Brano fornito —
_____

L’altra ragione per spendere soldi lentamente era incoraggiare una cultura del risparmio. Questo Yahoo lo aveva capito. Il titolo di David Filo era “Chief Yahoo”, ma era orgoglioso di dire che il suo titolo inofficiale fosse “Cheap Yahoo”. Poco dopo che arrivammo a Yahoo, ricevemmo un’email da Filo, il quale stava consultando i nostri file. Ci chiedeva se fosse proprio necessario conservare così tanti dati su costosi hard disk in RAID. Ne fui impressionato. Il valore di mercato di Yahoo era già nei miliardi, e si stavano sempre preoccupando di star sprecando qualche giga di spazio disco.

Quando ricevi un paio di milioni da un VC, la tendenza è sentirti ricco. È importante capire che non lo sei. Un’azienda ricca è una con grandi ricavi. Questi soldi non sono ricavi. Sono soldi che degli investitori ti hanno dato nella speranza che tu generi ricavi. Nonostante quei milioni in banca, tu sei sempre povero.

_____

Estratti dei record —
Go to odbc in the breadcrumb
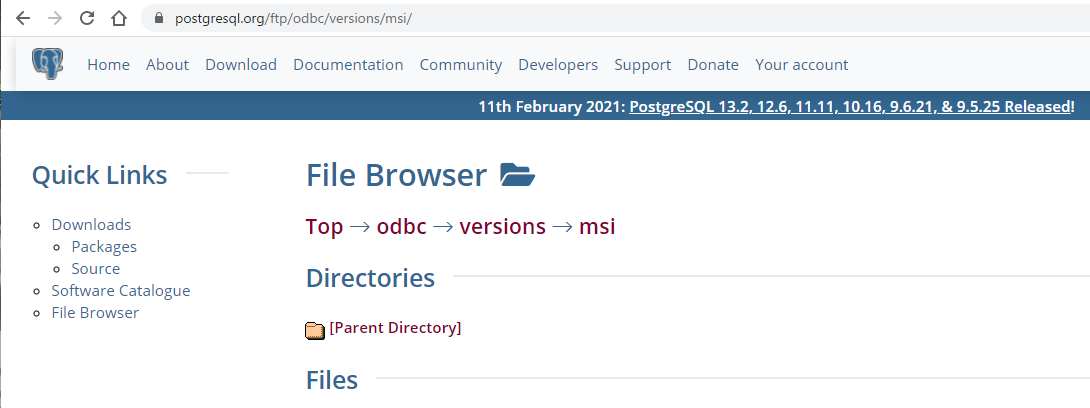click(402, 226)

_____

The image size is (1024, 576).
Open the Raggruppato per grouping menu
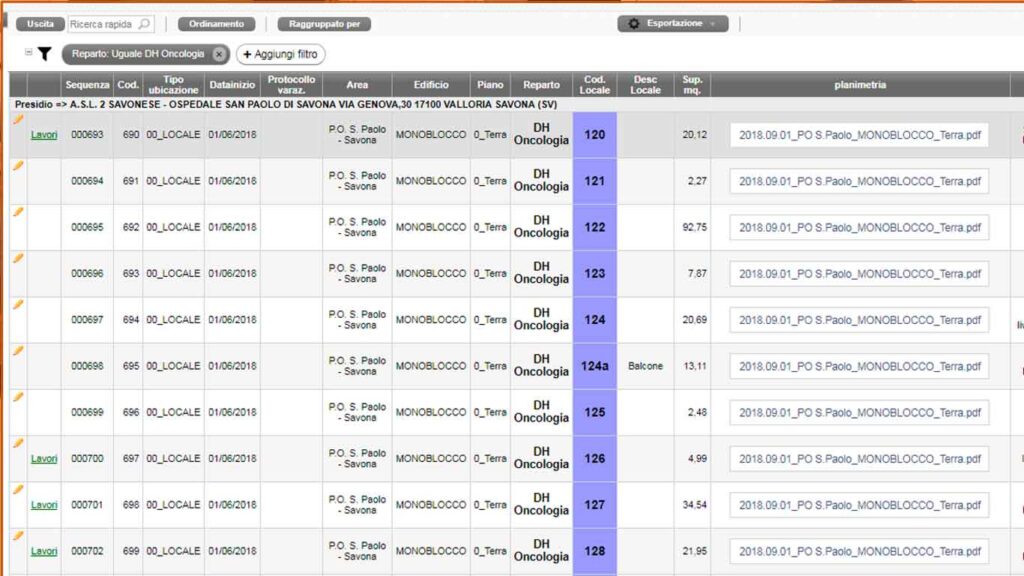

_____

Compito assegnato 1 — Quale titolo inofficiale David Filo era orgoglioso di attribuirsi, secondo il brano?
Compito assegnato 2 — Aggiorna il passo del brano che va da "Quando ricevi un" fino a "sei sempre povero." compreso, riscrivendolo con "entrate" al posto di "ricavi".
Compito assegnato 3 — Secondo il brano, perché chi riceve un paio di milioni da un VC non è davvero ricco?
Per rispondere basati unicamente sul brano.

Risposta completa 1 — "Cheap Yahoo".

Risposta completa 2 —
Quando ricevi un paio di milioni da un VC, la tendenza è sentirti ricco. È importante capire che non lo sei. Un’azienda ricca è una con grandi entrate. Questi soldi non sono entrate. Sono soldi che degli investitori ti hanno dato nella speranza che tu generi entrate. Nonostante quei milioni in banca, tu sei sempre povero.

Risposta completa 3 — Un'azienda ricca è un'azienda con grandi ricavi, e quei soldi non sono ricavi. Sono denaro che gli investitori hanno dato nella speranza che si generino ricavi, quindi, nonostante i milioni in banca, si resta poveri.